- What you are asked to do -
Write out the records once more, exactly as given.

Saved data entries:
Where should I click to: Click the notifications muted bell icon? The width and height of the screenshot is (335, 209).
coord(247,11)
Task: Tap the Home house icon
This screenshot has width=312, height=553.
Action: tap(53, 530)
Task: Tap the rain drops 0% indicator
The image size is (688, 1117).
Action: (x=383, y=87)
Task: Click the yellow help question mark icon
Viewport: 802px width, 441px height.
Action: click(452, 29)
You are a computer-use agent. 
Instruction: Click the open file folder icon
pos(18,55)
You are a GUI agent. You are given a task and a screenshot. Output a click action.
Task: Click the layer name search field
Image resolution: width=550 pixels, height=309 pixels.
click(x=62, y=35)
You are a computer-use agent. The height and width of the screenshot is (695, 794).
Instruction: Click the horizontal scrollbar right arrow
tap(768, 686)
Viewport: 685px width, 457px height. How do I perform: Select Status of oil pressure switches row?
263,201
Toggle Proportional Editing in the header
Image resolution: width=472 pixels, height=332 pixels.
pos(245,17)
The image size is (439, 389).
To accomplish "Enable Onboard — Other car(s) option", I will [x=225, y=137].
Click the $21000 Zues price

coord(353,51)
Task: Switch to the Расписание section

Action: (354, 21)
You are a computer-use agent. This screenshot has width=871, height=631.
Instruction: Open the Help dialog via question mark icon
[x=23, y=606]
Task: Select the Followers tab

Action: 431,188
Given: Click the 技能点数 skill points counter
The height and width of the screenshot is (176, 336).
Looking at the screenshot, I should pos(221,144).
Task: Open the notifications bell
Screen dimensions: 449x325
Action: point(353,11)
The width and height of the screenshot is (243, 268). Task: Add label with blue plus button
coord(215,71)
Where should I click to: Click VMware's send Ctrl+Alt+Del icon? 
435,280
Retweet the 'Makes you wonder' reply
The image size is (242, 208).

- Answer space -
Where should I click to: Click the notifications muted bell icon? The width and height of the screenshot is (335, 209).
coord(247,11)
Task: Tap the Home house icon
This screenshot has width=312, height=553.
Action: tap(53, 530)
Task: Tap the rain drops 0% indicator
The image size is (688, 1117).
Action: (x=383, y=87)
Task: Click the yellow help question mark icon
Viewport: 802px width, 441px height.
Action: click(452, 29)
You are a computer-use agent. 
Instruction: Click the open file folder icon
pos(18,55)
You are a GUI agent. You are given a task and a screenshot. Output a click action.
Task: Click the layer name search field
Image resolution: width=550 pixels, height=309 pixels.
click(x=62, y=35)
You are a computer-use agent. The height and width of the screenshot is (695, 794).
Instruction: Click the horizontal scrollbar right arrow
tap(768, 686)
Viewport: 685px width, 457px height. How do I perform: Select Status of oil pressure switches row?
263,201
Toggle Proportional Editing in the header
Image resolution: width=472 pixels, height=332 pixels.
pos(245,17)
The image size is (439, 389).
To accomplish "Enable Onboard — Other car(s) option", I will [x=225, y=137].
Click the $21000 Zues price

coord(353,51)
Task: Switch to the Расписание section

Action: (354, 21)
You are a computer-use agent. This screenshot has width=871, height=631.
Instruction: Open the Help dialog via question mark icon
[x=23, y=606]
Task: Select the Followers tab

Action: 431,188
Given: Click the 技能点数 skill points counter
The height and width of the screenshot is (176, 336).
Looking at the screenshot, I should pos(221,144).
Task: Open the notifications bell
Screen dimensions: 449x325
Action: point(353,11)
The width and height of the screenshot is (243, 268). Task: Add label with blue plus button
coord(215,71)
Where should I click to: Click VMware's send Ctrl+Alt+Del icon? 
435,280
Retweet the 'Makes you wonder' reply
The image size is (242, 208).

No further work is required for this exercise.